Unincorporated community in Pennsylvania, US

Luxor is an unincorporated community and coal town in Hempfield Township, Westmoreland County, Pennsylvania, United States.

==History==
The town was established by the Jamison Coal and Coke Company to provide housing for employees of its nearby coal mining complex. Jamison's underground bituminous coal mine, known as Luxor or No. 1 Mine, began operations in the 1890s. Served by the Alexandria branch of the Pennsylvania Railroad, it employed 179 persons by 1897. By 1910 the complex included over 400 coking ovens. In the 1940s the Sekora Coal Company operated a strip mine northeast of the old No. 1 mine.

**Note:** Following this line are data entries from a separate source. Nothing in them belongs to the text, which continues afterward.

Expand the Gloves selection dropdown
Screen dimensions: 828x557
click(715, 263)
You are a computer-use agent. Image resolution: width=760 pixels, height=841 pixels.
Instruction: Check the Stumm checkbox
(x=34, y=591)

Coal mining in Luxor ended in 1972.

==Today==
Luxor has its own post office, established in 1894, and zip code (15662). The area covered by this zip code has a population of 271 people.
The mining company store, which has been demolished, stood near where the post office is now located.
The Luxor Volunteer Fire Department closed in March 2021 due to a lack of membership.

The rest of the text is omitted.